HAINES CITY – Jennifer Camp developed a love for knitting and crocheting when she was just a child.
“I’ve been crocheting since I was a second grader,” she said. “My elementary school teacher crocheted as well as my aunts, so I’ve just kept up the tradition.”
It’s a tradition, she added, that’s helped her as adult, because it’s something she turns to whenever she needs a little peace and quiet, and to bring some serenity into her life.
“It’s very relaxing,” she said.
In addition to being therapeutic, knitting and crocheting can potentially be profitable if the work is good enough to sell to the public, which is what Camp wanted to find out on Saturday when she attended Arts in the Park, an event held at Lake Eva Park in downtown Haines City to bring together arts and crafts dealers, as well as musicians, food vendors and other entertainers who converged on the park on a mild spring day.
Camp drove up from her home in Fort Meade to take part in this event.
“I actually hand crochet jewelry,” she said. “I don’t use patterns.”
Demonstrating a collection of grey hand bags that she made and brought to the craft show, Camp added, “These bags I created overnight with a granny square. It’s whatever I imagine.”
Camp doesn’t do this professionally – “I call this pretty much my relaxation time, and it depends on how much yarn I have,” she said – but decided to bring her work to an audience in Haines City and see what happens.
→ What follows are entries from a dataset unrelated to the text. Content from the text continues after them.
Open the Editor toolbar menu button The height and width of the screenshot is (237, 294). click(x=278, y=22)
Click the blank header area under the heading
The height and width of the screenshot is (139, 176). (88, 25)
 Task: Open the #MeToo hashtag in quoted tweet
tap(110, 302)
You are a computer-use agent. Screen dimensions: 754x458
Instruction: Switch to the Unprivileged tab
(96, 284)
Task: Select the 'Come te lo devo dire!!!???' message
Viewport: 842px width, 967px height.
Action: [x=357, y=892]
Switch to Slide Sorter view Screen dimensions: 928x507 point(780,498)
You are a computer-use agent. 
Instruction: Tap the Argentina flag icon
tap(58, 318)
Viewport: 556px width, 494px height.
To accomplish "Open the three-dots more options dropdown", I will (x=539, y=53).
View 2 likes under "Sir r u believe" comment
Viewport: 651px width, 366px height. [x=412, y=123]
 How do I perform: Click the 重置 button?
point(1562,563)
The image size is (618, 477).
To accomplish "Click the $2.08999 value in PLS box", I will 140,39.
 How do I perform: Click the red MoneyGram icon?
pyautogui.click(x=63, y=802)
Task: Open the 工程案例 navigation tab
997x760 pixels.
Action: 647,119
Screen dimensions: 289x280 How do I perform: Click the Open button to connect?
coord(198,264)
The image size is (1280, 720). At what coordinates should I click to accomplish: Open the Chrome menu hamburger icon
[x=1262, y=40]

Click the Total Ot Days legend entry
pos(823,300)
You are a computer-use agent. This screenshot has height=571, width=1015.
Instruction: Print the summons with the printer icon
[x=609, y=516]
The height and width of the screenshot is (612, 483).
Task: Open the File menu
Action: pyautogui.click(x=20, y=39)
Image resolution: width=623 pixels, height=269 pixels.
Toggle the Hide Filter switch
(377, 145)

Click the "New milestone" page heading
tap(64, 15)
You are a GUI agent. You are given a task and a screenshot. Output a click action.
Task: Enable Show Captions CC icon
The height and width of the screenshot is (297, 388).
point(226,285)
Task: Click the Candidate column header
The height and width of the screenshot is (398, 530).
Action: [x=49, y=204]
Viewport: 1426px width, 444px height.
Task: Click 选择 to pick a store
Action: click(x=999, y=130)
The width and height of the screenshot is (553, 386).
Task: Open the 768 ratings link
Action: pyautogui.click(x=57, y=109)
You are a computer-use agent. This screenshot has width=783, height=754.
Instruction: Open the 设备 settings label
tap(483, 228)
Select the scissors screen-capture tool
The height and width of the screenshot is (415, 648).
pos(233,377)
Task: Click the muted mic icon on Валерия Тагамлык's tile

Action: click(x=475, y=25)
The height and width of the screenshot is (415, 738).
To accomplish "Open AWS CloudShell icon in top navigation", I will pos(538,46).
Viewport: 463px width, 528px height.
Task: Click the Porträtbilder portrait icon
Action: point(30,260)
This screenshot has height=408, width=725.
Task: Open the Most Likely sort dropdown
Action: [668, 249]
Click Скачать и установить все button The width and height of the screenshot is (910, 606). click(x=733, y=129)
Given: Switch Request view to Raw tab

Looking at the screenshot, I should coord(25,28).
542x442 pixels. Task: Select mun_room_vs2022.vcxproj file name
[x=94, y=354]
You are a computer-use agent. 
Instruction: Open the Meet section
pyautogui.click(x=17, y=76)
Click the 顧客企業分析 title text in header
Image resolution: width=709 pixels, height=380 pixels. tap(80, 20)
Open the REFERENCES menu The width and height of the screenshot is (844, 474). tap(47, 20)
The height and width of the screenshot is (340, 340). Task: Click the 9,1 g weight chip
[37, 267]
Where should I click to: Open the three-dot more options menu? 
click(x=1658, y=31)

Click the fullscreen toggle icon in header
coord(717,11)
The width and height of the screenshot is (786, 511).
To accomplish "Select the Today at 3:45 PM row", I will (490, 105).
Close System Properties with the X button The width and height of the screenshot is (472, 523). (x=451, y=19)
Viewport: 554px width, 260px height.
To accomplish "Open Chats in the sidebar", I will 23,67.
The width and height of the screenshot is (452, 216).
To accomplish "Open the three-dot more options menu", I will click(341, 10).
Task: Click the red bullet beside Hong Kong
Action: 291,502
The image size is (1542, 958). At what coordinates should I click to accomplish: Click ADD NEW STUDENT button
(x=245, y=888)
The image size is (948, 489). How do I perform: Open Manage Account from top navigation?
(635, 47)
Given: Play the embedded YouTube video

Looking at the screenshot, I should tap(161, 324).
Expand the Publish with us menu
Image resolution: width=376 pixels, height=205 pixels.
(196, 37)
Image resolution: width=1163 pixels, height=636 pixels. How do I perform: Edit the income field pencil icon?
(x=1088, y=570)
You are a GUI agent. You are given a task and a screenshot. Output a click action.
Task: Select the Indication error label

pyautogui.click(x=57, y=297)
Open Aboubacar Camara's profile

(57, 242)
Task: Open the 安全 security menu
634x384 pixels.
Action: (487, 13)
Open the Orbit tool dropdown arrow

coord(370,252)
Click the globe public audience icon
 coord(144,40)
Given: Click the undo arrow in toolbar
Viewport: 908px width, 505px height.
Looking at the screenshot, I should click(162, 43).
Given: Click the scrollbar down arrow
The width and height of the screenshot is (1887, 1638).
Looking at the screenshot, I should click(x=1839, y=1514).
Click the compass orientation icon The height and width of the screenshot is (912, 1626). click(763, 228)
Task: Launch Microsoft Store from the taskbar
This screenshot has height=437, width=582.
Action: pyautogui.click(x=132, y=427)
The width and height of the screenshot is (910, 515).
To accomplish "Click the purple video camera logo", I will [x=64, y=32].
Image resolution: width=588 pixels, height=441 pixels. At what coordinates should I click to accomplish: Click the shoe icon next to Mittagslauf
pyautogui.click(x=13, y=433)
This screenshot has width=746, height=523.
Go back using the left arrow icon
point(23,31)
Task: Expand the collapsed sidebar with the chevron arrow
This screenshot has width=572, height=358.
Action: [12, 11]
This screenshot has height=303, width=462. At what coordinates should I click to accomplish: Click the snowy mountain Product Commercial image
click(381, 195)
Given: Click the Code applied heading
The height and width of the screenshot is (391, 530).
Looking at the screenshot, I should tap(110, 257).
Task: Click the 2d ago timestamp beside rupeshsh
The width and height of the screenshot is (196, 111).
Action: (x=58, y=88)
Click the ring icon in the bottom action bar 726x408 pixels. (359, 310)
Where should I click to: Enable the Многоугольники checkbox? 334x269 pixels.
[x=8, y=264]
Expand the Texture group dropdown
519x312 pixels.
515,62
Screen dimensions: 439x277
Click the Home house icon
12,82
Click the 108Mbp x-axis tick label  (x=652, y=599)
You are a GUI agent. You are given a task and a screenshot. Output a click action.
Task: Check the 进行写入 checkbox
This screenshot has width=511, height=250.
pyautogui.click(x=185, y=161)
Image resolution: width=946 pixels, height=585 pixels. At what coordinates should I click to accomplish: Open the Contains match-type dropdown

“It’s been fantastic,” she said. “This is my first time here. I didn’t know what to expect, but the vendors have been so friendly, and I love the gratification I get in others who come by to ‘ew’ and ‘awe’ at my work.”
Beverly Marrall of Winter Haven and Brittanie Ramsey of Lakeland don’t sell crafts for a living, either.
“We’re both teachers,” Ramsey said. But on the other hand, they love to make craft items – in Ramsey’s case, hats or crocheted oreo cookies, and for Marrall, necklaces made of decorated bottle caps.
“This is our hobby,” Ramsey said, as they shared a booth together.
They also decided to let a large audience see their work, and find out if they could pick up some sales during this event.
Marrall said she collects bottle camps, then prints images taken from the Internet onto them, so each one is unique.
“My daughter brings images on the computer and downloads them, and we put them on the bottle caps,” Marrall said. “It’s a little bit of everything.”
But she added that more customers seemed to have their eyes on those fluffy knitted oreos.
“The oreo cookies have been a big hit today,” Marrall said, while Ramsey added, “They say, ‘Those are the kinds of oreo cookies I need – no calories!’ My mom used to make them, and I grew up doing them as a little girl.“
While the event attracted a lot of vendors, what many of them were hoping for was a larger turnout from the public. By early afternoon on Saturday, crowds were still sparse, although Marrall said it had been even more quiet in the morning, when lingering clouds and strong winds from a thunderstorm that brushed through Central Florida on Friday night seemed to scare away folks.
“I think it was a little slow because of the weather this morning,” Marrall said.
Vanna Lawitzke is the owner of VL Fashion and Jewelry – not her own work, as it turns out, but crafts by others that she loves and decided to sell.
“I’m a full-time accountant but I love fashion jewelry,” Lawitzke said. “I buy them and I sell them. I want it to be full time.”
But business at Arts in the Park, she said, had been slow all day, and she thinks the city could have done a better job of advertising the event in advance.
“We don’t see any advertising outside,” she said. “I’ve never been to a fair as slow as this. I think advertising is important. They need to market it to keep the event going all day. I’ve been in the fair in Kissimmee last November, and it was awesome. They had crowds all day.”